• **Records from a data collection**:
□ □ □ □ □ □ □

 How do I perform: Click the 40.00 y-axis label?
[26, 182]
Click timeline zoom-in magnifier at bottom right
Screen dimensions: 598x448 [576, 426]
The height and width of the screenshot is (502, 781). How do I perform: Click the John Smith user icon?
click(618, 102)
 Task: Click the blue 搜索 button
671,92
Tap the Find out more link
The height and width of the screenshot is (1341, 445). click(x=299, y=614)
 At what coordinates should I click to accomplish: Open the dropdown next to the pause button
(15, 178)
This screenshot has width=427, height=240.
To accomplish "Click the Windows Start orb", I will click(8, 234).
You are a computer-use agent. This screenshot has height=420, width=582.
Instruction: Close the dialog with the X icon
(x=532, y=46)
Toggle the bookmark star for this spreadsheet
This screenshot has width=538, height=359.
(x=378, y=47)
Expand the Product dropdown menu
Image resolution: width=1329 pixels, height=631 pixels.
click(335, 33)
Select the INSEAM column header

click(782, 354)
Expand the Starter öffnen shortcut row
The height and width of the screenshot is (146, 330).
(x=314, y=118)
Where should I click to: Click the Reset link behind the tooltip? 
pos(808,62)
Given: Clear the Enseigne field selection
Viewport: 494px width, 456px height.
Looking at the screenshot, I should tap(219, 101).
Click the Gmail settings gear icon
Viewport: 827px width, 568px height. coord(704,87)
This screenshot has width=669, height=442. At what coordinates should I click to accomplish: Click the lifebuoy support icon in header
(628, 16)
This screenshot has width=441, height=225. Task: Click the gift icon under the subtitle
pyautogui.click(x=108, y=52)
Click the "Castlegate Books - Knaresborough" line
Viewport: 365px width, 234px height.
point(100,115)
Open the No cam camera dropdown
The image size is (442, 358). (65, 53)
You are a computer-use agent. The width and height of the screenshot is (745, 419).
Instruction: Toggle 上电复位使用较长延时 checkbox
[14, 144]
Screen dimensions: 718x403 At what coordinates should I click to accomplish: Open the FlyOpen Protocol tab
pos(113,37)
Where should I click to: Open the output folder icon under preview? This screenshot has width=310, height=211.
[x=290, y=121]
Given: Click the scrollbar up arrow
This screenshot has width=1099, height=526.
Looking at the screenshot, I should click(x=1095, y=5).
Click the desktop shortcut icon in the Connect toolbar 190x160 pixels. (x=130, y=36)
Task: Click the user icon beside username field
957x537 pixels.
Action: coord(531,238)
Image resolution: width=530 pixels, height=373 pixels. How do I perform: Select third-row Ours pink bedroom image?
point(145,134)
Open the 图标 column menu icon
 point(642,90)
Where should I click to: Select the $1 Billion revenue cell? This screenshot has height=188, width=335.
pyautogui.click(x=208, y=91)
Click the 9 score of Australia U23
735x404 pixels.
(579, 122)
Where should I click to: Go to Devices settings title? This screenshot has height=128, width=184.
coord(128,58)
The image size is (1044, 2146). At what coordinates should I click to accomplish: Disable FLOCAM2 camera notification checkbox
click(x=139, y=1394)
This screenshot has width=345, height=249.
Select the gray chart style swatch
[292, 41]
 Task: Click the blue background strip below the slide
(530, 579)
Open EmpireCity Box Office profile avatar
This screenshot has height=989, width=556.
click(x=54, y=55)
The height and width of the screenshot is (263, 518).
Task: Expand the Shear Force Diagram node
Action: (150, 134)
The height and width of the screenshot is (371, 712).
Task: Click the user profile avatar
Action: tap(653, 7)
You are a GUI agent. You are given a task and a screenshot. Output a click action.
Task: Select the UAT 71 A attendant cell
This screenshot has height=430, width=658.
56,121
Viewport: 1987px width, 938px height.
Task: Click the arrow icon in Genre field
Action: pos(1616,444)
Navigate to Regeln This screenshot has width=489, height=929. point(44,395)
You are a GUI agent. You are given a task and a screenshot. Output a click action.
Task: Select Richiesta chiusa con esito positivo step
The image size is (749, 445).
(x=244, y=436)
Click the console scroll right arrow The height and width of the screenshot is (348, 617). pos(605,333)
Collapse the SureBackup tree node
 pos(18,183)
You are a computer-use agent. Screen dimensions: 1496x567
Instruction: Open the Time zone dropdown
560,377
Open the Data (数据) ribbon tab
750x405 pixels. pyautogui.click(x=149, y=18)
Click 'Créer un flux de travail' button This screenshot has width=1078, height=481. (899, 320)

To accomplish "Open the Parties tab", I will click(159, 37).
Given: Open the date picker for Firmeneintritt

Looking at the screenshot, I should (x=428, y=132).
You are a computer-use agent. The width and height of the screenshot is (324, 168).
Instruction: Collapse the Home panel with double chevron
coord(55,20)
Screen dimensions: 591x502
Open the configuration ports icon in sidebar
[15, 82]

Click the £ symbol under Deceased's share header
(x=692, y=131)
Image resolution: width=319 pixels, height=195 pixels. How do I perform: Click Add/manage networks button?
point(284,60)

□ □ □ □ □ □ □

• **TASK DIRECTIONS**:
Wherever the string "shortcut" appears in a line above, copy that line.

• **RESPONSE BELOW**:
Expand the Starter öffnen shortcut row
Click the desktop shortcut icon in the Connect toolbar 190x160 pixels. (x=130, y=36)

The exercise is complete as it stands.